Pure Storage has made waves since 2011 when it introduced its all-flash FlashArray. Pure built it for performance in enterprise environments who were reluctant to pay for all-flash at the time. Pure positioned its array as a high performance yet cost-effective storage choice given higher capacity MLC flash memory, data dedupe, native encryption, and a fraction of the energy and rack space that disk-based systems needed. Pure also offers object storage options with a scale-out FlashBlade system that offers both file and object using the Elasticity code base.

Scality

Scality’s RING is software-defined storage that uses commodity x86 servers and Linux to create an unlimited storage pool for file and object data. Large industry sectors include video storage for web applications, exabyte-scale computer simulations, and large email provider storage customer message storage.

Scality also works with S3 to enable compatible storage with on-premise RING, and provides a Docker container-based S3 server for download to single node devices.

Data Storage Startups

Many technology companies try to keep a startup label as long as they can. Why? Because “startup” has the cachet of being innovative, high-value, growth driven, and a bull’s-eye target for investment or acquisition. I believe that a company that calls itself a startup after five years and has billions of dollars in valuations (hello, Uber) is getting a little long in the tooth, and needs to graduate into mid-tier vendors.
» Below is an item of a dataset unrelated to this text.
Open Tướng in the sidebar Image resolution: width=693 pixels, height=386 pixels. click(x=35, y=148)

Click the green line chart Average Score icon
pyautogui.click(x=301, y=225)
The below vendors are all 5 years old or less, have innovative product, and show real promise for the long-term.

Datera

Datera was founded in 2013 and started selling at the beginning of 2016. The company develops application-driven virtual infrastructure. Datera Elastic Data Fabric is a universal data platform that consolidates a broad range of enterprise applications and cloud workloads on a single intelligent infrastructure.

The technology may be overkill for smaller companies, although Datera offer a range of price-to-performance offerings. It shines in challenging data center environments store big data from a variety of sources and formats.

Datrium

2013 saw the founding of Datrium by one of VMware’s co-founders. The company came out of stealth mode and into the general storage market in 2016 with Datrium DVX. Datrium DVX is a split architecture that places storage functions on the server and supports persistent shared storage capacity on the backend.
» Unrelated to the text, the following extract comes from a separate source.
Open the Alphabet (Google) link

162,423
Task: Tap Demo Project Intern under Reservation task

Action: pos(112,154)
Adding VM host cores scales IO performance up to 1 million IOPs and accelerates data services. Synchronous writes go through the Datrium NetShelf NAS, which allows for stateless servers and simplified storage management.

Hedvig

Founded in 2012, Hedvig released its first product in 2015. Hedvig Distributed Storage Platform is a software-defined enterprise storage platform. Hedvig’s PB-scale commodity storage clusters pool capacity for iSCSI, NFS, and object storage (S3 and OpenStack Swift).
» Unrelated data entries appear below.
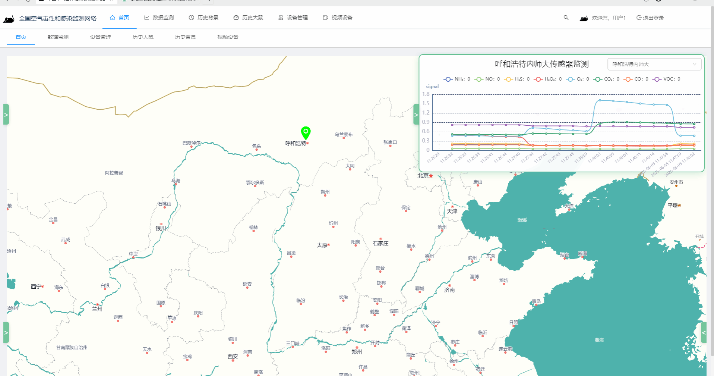Image resolution: width=714 pixels, height=376 pixels.
Task: Click the mouse logo beside site title
Action: point(9,19)
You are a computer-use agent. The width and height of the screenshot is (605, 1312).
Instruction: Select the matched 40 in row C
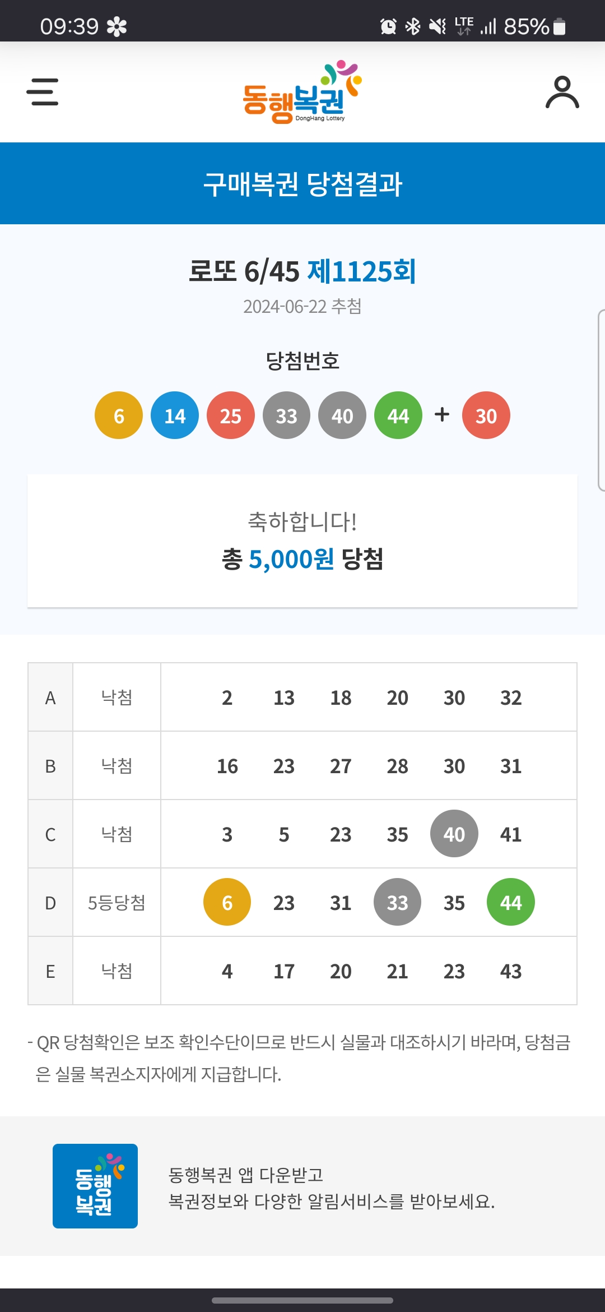tap(454, 834)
Its software runs in on-premise data centers and spins up instances in public clouds AWS, Microsoft Azure, and Google Cloud Platform. Hedvig stresses scale and flexibility in supporting large-scale server virtualization, big data virtual workloads, and bulk storage on the cloud.

Infinidat

Founded in 2011 by the inventor of EMC Symmetrix, Inifinidat hit the market with the Infinibox storage family in 2015. The software-based storage array serves the enterprise space with high capacity and performance, intelligent N+2 architecture, and a tested availability of 7 9’s.

Infinidat also stresses simplified management and ROI. Attractive use cases in the near-term are consolidating multiple legacy arrays into a single Infinibox, and proving primary enterprise storage for private clouds.

Qumulo

Qumulo was founded in 2012 by the team who created Isilon OneFS. This massively scale-out NAS has a single namespace capable of storing billions of differently sized files. Qumulo Core software runs on commodity x86 hardware to create a distributed and massively sized file system with enhanced metadata aggregation and real-time data analytics.

High performance operations run on the flash layer. Qumulo’s sweet spot is business, scientific, and healthcare customers who store and process vast amounts of machine data.